Don't Let's Go to the Dogs Tonight_ An African Childhood - Alexandra Fuller [87]
I stand up and pull the motorbike up. “Are you okay?”
She shrugs and smiles. The boy nestles into the soft crease of her neck and calms himself with soft, diminishing sobs.
“Pepani, pepani. I’m so sorry,” I say. “I didn’t see him. Is he okay?”
The woman shrugs and smiles again and I realize that she does not speak English. I have only learned a few phrases of Chnyanja, none of which (“Thank you”; “How are you?”; “I am fine”; “What is the name of your father?”) seem appropriate for my current predicament.
I put my right hand to my heart and bob a curtsy, right knee tucked behind left knee, in the traditional way, to reinforce my apology. The woman looks uneasy; she pats her young son’s head almost as a reflex and glances, as if for help, into the shadows under the drying crop of tobacco hanging in a long, low shed next to her hut.

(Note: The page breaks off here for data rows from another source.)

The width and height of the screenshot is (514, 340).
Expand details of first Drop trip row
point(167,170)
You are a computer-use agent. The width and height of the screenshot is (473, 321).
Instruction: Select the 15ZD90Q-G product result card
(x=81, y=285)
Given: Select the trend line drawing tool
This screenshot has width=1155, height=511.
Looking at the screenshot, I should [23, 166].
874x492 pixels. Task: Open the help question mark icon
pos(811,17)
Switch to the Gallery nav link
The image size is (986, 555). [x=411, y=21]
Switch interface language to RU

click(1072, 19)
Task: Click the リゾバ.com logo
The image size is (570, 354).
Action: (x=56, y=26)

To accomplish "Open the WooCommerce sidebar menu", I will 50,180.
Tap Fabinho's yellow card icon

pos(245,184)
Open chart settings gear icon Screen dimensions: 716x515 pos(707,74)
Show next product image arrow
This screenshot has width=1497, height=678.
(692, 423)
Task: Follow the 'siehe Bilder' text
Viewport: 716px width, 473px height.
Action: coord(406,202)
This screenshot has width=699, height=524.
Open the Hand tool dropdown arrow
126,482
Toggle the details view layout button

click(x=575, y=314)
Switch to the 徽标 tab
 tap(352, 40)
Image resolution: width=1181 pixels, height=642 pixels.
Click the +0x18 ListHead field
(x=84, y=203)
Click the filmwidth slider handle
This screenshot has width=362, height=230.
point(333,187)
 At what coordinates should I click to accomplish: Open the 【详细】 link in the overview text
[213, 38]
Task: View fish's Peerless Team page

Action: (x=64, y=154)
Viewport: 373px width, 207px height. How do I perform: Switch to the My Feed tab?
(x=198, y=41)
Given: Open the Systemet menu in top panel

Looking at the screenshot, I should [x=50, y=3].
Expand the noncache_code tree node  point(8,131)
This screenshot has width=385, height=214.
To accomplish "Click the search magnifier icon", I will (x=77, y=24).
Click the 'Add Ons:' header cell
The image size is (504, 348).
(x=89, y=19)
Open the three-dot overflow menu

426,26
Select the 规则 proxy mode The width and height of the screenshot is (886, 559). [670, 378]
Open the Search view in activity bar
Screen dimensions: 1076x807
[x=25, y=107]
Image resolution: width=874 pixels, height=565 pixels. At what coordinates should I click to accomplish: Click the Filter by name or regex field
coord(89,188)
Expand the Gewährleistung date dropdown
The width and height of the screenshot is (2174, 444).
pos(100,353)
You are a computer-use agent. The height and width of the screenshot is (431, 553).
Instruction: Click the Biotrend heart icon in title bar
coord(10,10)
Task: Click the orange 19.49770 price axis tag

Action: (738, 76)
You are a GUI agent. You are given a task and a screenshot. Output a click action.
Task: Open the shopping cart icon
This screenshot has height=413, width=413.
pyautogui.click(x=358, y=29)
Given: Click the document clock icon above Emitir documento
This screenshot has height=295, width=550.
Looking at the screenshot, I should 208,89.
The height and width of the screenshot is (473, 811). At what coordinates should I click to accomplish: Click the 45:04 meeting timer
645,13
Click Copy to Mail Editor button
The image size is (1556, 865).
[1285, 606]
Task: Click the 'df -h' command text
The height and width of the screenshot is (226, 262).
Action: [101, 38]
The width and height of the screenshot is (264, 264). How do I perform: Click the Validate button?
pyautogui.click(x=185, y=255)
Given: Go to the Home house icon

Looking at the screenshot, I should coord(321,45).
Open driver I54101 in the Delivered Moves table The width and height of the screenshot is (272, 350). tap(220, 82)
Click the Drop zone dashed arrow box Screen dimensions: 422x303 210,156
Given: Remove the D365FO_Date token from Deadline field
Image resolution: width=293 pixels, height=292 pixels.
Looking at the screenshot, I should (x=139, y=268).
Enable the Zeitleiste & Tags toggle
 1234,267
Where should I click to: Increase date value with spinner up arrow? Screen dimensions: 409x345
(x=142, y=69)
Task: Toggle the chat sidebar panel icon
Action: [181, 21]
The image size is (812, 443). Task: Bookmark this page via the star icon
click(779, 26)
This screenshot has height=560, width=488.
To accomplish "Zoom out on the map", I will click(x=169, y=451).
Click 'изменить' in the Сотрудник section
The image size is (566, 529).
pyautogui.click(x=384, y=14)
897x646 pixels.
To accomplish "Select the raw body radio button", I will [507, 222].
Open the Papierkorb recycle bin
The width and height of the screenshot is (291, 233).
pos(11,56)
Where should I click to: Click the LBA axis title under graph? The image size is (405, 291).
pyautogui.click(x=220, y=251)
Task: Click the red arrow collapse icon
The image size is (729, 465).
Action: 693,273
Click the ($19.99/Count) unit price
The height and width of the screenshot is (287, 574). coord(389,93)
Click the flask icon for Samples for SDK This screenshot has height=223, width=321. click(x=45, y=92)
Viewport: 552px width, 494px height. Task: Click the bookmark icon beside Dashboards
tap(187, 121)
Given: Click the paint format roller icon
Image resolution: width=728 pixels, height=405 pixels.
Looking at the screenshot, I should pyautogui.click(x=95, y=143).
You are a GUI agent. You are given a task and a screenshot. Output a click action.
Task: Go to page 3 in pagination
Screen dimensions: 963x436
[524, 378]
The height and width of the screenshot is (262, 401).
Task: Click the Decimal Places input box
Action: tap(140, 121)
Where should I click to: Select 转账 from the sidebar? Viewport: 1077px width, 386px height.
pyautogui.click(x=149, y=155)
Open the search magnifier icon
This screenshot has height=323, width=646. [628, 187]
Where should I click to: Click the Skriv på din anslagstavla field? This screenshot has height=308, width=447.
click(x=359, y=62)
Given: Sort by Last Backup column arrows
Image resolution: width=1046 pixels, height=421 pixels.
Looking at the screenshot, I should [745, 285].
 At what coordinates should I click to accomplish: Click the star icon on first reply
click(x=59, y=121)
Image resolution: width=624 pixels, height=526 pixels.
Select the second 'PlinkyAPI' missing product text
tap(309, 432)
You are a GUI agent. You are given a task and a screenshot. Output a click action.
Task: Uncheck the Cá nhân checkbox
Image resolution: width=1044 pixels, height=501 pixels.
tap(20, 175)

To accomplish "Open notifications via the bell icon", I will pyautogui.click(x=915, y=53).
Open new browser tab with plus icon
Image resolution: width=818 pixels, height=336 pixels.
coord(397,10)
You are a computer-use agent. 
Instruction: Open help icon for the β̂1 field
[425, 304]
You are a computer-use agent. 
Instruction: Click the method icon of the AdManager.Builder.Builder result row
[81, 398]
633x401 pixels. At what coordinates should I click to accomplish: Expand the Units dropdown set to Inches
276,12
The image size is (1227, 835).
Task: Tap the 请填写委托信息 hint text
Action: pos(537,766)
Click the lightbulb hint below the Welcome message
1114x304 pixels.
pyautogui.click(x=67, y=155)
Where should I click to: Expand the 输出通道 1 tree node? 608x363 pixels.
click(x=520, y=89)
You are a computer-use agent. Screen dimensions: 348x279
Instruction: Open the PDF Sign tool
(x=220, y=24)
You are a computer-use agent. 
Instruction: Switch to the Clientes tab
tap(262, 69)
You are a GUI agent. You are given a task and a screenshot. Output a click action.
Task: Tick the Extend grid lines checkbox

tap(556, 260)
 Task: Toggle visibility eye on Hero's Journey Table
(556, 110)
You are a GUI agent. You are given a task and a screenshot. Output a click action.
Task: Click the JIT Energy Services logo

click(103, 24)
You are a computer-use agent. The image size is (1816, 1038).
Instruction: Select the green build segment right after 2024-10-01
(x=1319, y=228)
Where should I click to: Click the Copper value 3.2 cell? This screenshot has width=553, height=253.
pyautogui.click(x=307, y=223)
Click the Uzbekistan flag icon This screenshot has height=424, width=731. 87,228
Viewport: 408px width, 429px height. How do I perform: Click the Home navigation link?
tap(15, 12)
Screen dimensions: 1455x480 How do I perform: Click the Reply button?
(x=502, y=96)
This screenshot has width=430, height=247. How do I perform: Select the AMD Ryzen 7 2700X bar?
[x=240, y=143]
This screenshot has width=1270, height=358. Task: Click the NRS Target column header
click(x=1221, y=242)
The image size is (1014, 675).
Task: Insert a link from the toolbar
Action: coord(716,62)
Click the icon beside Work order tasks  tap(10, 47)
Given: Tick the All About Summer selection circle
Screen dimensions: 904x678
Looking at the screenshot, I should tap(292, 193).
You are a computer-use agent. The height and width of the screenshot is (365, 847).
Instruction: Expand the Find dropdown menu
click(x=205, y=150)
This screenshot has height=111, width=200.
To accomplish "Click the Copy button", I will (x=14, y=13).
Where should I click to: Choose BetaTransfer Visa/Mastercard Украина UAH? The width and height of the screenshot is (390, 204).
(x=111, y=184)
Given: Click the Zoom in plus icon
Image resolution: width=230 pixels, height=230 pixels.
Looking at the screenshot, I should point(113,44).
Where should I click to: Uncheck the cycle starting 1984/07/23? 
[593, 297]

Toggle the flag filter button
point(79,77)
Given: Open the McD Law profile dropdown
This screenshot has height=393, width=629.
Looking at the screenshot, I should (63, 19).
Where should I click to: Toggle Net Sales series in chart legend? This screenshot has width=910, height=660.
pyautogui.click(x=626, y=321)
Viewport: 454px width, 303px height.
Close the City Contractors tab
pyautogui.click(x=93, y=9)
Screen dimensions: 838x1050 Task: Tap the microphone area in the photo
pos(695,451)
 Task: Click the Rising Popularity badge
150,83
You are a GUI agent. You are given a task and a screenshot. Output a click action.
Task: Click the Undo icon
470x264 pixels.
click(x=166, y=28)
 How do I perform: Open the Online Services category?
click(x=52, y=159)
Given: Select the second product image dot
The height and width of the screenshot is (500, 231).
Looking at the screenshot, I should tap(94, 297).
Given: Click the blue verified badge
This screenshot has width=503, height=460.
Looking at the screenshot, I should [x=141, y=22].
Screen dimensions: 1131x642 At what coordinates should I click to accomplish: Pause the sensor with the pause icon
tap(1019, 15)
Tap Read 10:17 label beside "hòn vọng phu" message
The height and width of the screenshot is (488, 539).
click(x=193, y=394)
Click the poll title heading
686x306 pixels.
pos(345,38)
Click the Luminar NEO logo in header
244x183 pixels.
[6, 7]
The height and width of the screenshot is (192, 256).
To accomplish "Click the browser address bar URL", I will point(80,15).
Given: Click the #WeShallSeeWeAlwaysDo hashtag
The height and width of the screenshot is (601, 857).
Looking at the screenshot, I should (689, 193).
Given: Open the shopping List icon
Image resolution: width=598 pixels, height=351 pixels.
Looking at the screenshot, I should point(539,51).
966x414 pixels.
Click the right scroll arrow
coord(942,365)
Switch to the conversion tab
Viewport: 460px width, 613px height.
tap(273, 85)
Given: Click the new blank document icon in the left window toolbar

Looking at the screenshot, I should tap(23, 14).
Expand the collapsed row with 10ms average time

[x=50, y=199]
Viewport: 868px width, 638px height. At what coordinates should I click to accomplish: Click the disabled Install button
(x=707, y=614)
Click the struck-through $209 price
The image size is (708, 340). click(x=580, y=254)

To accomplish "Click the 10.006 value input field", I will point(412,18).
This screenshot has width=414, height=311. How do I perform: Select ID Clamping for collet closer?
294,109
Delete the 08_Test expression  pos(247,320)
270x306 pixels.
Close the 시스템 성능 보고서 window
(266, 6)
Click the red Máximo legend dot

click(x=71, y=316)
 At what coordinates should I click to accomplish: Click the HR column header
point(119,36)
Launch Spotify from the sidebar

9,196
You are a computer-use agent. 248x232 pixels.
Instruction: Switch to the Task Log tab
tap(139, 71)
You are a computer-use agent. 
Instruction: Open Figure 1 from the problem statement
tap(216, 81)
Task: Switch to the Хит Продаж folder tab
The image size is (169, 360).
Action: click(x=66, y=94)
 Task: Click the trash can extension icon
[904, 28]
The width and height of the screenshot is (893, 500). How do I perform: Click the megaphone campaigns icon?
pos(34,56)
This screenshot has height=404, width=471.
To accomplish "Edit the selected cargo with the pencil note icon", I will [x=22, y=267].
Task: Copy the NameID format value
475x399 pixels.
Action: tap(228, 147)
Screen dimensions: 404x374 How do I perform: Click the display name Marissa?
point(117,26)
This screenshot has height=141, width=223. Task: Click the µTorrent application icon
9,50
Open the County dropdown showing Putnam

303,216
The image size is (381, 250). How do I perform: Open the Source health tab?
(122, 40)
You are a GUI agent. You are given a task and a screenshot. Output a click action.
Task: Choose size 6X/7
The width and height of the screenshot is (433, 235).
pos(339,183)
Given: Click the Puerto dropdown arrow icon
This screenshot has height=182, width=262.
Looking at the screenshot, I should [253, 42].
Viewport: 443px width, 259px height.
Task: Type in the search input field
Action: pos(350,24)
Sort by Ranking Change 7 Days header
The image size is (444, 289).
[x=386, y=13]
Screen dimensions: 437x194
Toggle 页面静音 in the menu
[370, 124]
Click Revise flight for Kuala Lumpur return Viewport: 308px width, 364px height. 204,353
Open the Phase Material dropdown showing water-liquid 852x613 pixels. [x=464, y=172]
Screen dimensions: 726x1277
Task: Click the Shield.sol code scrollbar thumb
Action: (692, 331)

“It’s no problem, madam,” a man’s soft voice says from the shadows. I shade my eyes against the harsh, blanching sun. There, under the cool, damp leaves, lying on a reed mat, is a man lying almost naked, with a young boy of twelve or thirteen, also hardly clothed, by his side. For a moment I am too surprised to reply. The man, obviously the father of the toddler into whom I have just crashed, props himself up on one elbow and rubs his bare, pale-shining collar bone with the thick fingers of one hand. The boy at his side stirs, rolls over, and hangs an arm over the older man’s neck, his face stretched up in a grimace which is half-smile, half-yawn. The boy’s shorts have worn through at the crotch and his member is exposed, flaccid and long against his thigh.
The man begins to softly caress the boy’s arm, almost absentmindedly, as if the arm draped around his neck were a pet snake. I am suddenly aware of how softly quiet the hot afternoon is: a slight buzzing of insects, a crackle of heat from the drying thatch that covers the barn and house, the distant cry of a cockerel clearing his throat to warn of the coming of mid-afternoon when work will resume. My stomach growls, empty-acid. I feel the sun burning the back of my neck, my eyes stinging, my muscles aching. I pull the motorbike up and have begun to climb back onto it when the man suddenly pulls himself off the mat, the child still hanging from his neck.
The man is smiling. I see now that he is much older than I had first thought. I also see that the boy around his neck is disabled; he is a combination of helplessness (his arms and legs are as thin as bones and devoid of muscles) and of uncontrollable, rigid spasms, which send him backward against the softly restraining cradle of his father’s arms. His head rolls, his mouth sags open sideways, and saliva hangs to his chin. He makes soft, puppy noises. I have never seen this, an African child in this condition. It comes to me, in one sweep, that most children like this boy are probably allowed to die, or are unable to survive in the conditions into which they are born.
The man says, “Are you fine?”
I nod. “Thank you.”
He frowns and points at the sun with the flat of his hand, which also supports his son’s head. “You are out now? In this hot sun? You can see from the sun that it is time to rest.”
I nod again. “I was stuck.” I point to the motorbike. “I fell in a well.”